A temporary new bail test at for offenders aged between 14 and 18 charged with committing serious break and enter offences or motor vehicle offences while on bail for similar offences has been introduced. This new test requires that the bail authority must have a high degree of confidence that the young person will not commit another serious indictable offence if granted bail on the new alleged offence. This requirement is set to ‘sunset’ after 12 months, meaning that it will no longer be in force after March 21, 2025, and its effectiveness will be reviewed by the Department of Communities and Justice using data from BOCSAR.

The introduction of a new offence at s154k of the Crimes Act 1900, the ‘Post and Boast’ offence

‘Post and Boast’ is where offenders take pictures or record themselves committing offences and either broadcast it online live or post it to social media pages after the event.

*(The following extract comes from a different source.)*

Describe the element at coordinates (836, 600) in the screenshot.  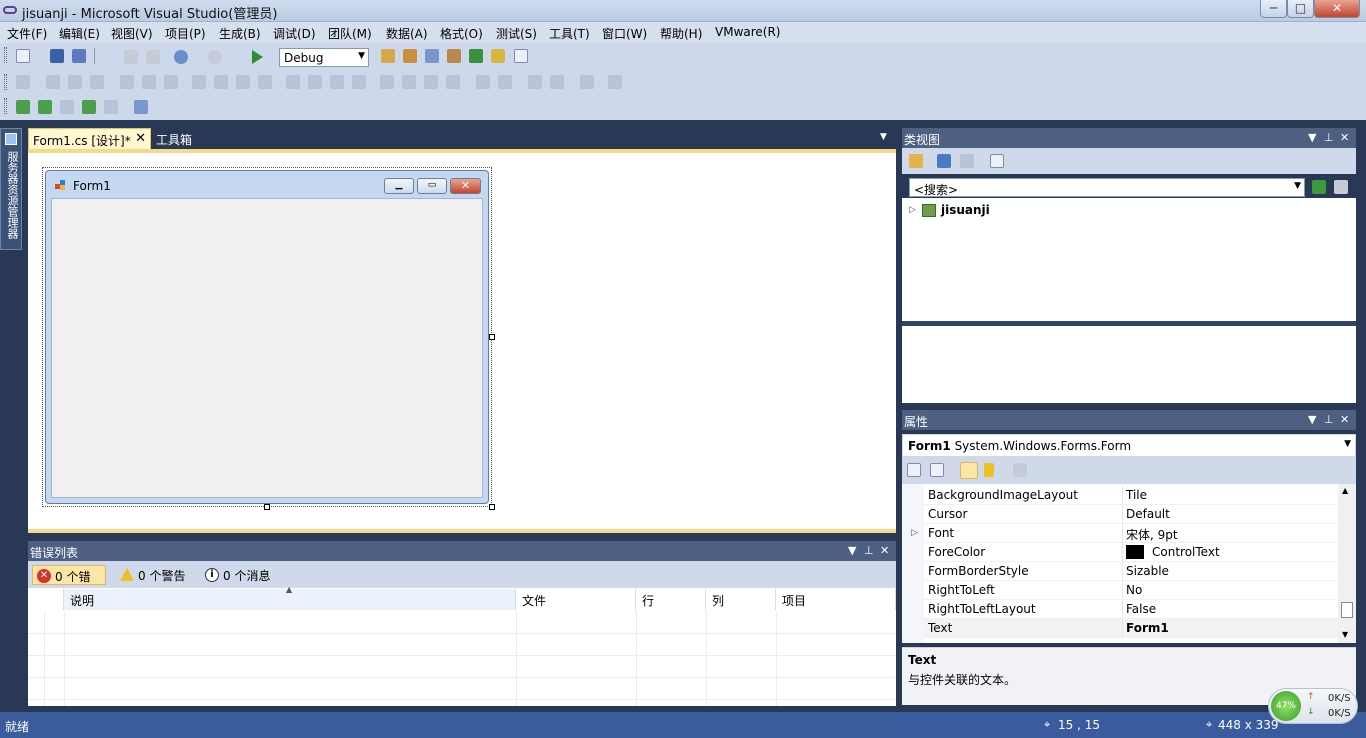
I see `column-header-project: 项目` at that location.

Offenders who are found guilty of this offence will automatically receive a 2 year penalty in addition to their sentence for the commission of the break and enter or motor vehicle theft offence. There will be a statutory review of these offences in March 2026 to determine the effectiveness at addressing the issue of post and boast offences.

June 2024 Bail Reforms in NSW

On June 20, 2024, NSW Parliament passed further amendments to the Bail Act 2013 in response to escalating rates of domestic violence offences across NSW and Australia. A June 2024 BOCSAR report into Domestic and Family Violence shows:

  • intimate partner violence accounts for 54% of all domestic violence offences;
  • 73% of domestic assault perpetrators are male;
  • Total domestic assault numbers for the 12 months to March 2024 rose from 34,610 to 36, 513, particularly in the Coffs Harbour – Grafton (14.2%), Hunter Valley (excl. Newcastle) (11.4%) and the Inner West – Sydney (8.9%) command areas;
  • Domestic violence murders in NSW increased over the 12-month period to March 2024 from 20 deaths (Apr ‘22 – Mar ‘23) to 32 deaths (Apr ‘23 – Mar ‘24).

Changes to the Bail Act in this instance focussed on:

Section 16B(1)(c1): Show cause requirement

Defendants facing charges of serious domestic violence offences that carry a sentence of 14 years or more imprisonment (e.g. causing grievous bodily harm with intent, coercive control, kidnapping, choking or strangulation to make an intimate partner unconscious and incapable of resistance) will now be required to show cause. The onus is on the accused to show why they should not be in detention. This has also been extended to coercive control offences, which came into effect on July 1, 2024.

Section 18(1)(d1): consideration of historical offences for bail applicants of domestic violence offences

Amendments to section 18 now make it possible for the court to consider any historical offences of animal abuse or stalking, physical abuse or violence (such as strangulation or sexual assault) when considering bail.

Section 28B: Electronic monitoring

This section now makes electronic monitoring a mandatory bail condition for offenders that have had to show cause and have been granted bail. This is not necessary if it can be shown that there are sufficient reasons to show that it is not in the interests of justice for the offender to be monitored electronically. This section also stipulates that electronic monitoring is not a reason for detention to not be justified.

Section 40: Stay of release

‘Stays of release’ are now available to prosecutors for persons charged with serious domestic violence and coercive control offences. In legal terms, the word ‘stay’ means pause, meaning that accused persons are held in custody despite being awarded bail. In this instance, if a Magistrate grants bail to a defendant charged with show cause offences, prosecutors can still apply for the accused to remain in custody until a detention application is heard by the Supreme Court and a determination made.

Section 70A: Registrars must not make bail decisions

It is now a requirement of the Act that only Magistrates or Judges, not Registrars, can make bail decisions. This amendment was prompted by the death of Molly Ticehurst in April 2024, whose accused murderer was released on bail by a court Registrar presiding the bail application for serious domestic violence offences against Ticehurst. The offences included rape, stalking and intimidation.